Supplementary Figure 8: Identification and validation of Tbr1 target genes.

(a) Integrative Genomics Viewer plots showing alignment of Tbr1 ChIP-seq peaks³² to the Cdh8 (top panel) and Sorcs3 (bottom panel) genomic loci. For each gene, the top row represents viewing window in kilobases and the gene locus. Bottom two blue traces are peaks from n = 2 Tbr1 ChIP-seq replicates. Peaks associated with Cdh8 and Sorcs3, but not Jam2, Alcam or Smo, were within 50kb upstream of the annotated transcriptional start site, and may therefore be associated with regulatory regions. (b-c) Retinal cross-sections from control and Tbr1^ret/ret stained for Alcam and Neo1, showing no difference. Scale=25µm. (d) Expression of lacZ within the ganglion cell layer (GCL) of Cdh8^lacZ retinas from P3 to P7. Scale=50µm. (e) Retinal cross-section stained for Sorcs3 and Protein kinase C (PKC), a rod bipolar cell marker. Yellow arrows mark co-localization of Sorcs3 with dendrites of rod bipolar cells. Scale=25µm. (f) Expression of Sorcs3 in retinal cross-sections from P4 to P16. DR, animals dark-reared from birth.
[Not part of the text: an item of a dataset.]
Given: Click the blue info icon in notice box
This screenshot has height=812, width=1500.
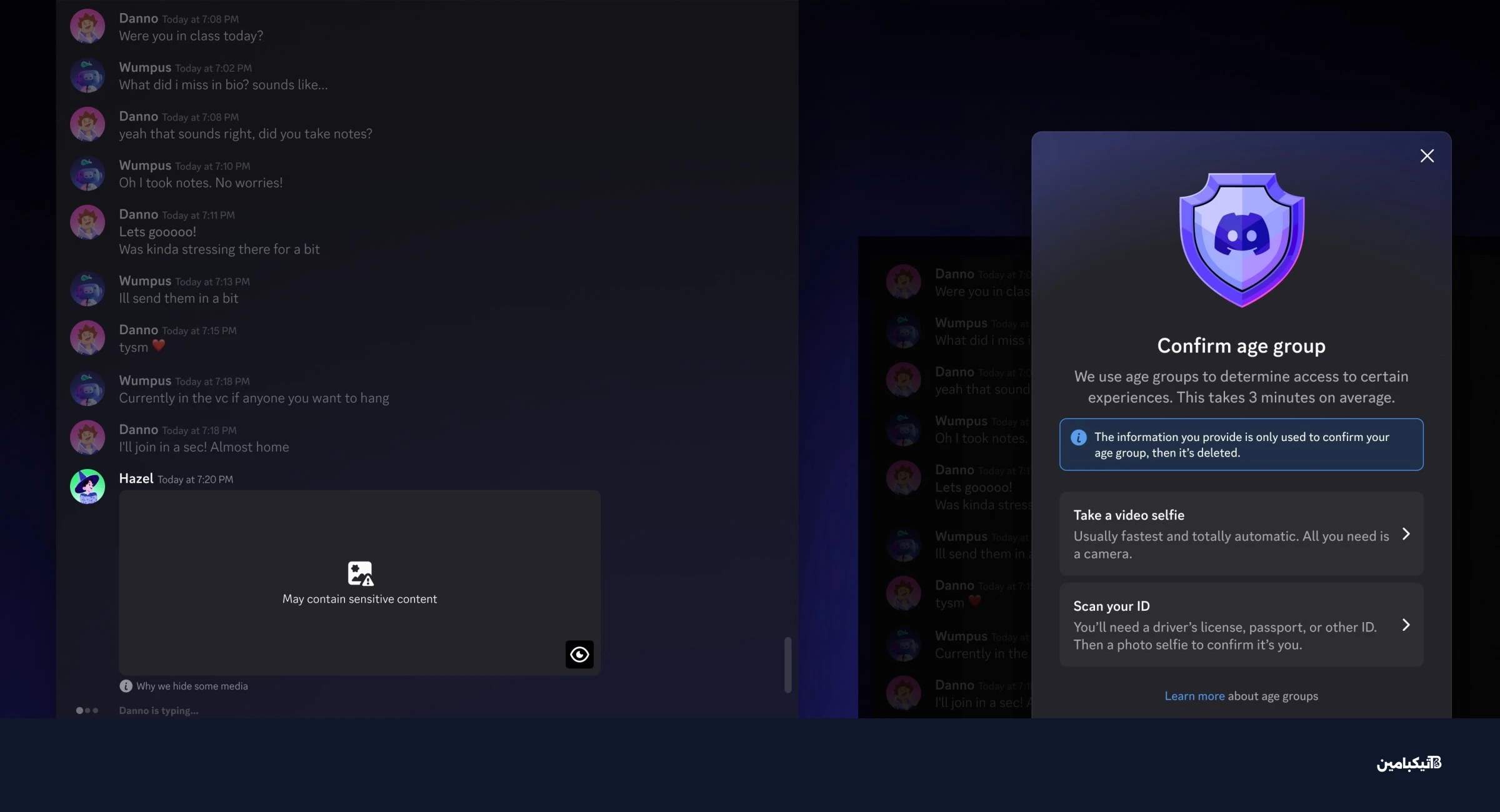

Upregulation of Sorcs3 in RGCs after eye-opening appears to be light-dependent. Scale=25µm. (g) Whole mounts from a Cdh8^lacZ; TYW7 retina. RGCs labeled in this line, including α-OFF-s-RGCs, do not express lacZ. Scale =25µm. Each experiment in b-g was repeated independently in three animals with similar results.